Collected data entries
◆ ◆ ◆

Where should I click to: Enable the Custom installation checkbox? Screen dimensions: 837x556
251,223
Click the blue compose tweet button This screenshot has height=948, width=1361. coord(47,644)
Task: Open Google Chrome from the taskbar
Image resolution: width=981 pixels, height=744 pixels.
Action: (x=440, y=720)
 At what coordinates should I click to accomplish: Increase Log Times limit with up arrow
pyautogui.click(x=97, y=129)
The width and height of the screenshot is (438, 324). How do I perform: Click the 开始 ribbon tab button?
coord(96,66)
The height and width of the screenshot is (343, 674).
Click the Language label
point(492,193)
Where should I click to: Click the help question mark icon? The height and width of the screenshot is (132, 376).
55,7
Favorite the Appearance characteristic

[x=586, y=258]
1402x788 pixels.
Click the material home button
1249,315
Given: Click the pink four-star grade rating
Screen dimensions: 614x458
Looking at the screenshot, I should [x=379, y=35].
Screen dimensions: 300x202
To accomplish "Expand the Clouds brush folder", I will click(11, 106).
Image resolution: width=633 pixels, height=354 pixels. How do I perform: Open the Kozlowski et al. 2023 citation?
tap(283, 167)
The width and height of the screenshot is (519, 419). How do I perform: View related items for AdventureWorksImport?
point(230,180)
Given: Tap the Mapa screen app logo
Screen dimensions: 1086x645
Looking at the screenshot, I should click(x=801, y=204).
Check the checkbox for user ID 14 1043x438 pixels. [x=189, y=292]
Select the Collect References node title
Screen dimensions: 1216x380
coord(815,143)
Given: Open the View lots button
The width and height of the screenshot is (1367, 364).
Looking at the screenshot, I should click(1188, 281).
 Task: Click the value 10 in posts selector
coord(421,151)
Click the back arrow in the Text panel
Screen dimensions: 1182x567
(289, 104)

◆ ◆ ◆

**Exercise directions:** For each line above that contains the word "Given", give the line as it is written.

**Result for this task:**
Given: Click the pink four-star grade rating
Given: Tap the Mapa screen app logo
Given: Open the View lots button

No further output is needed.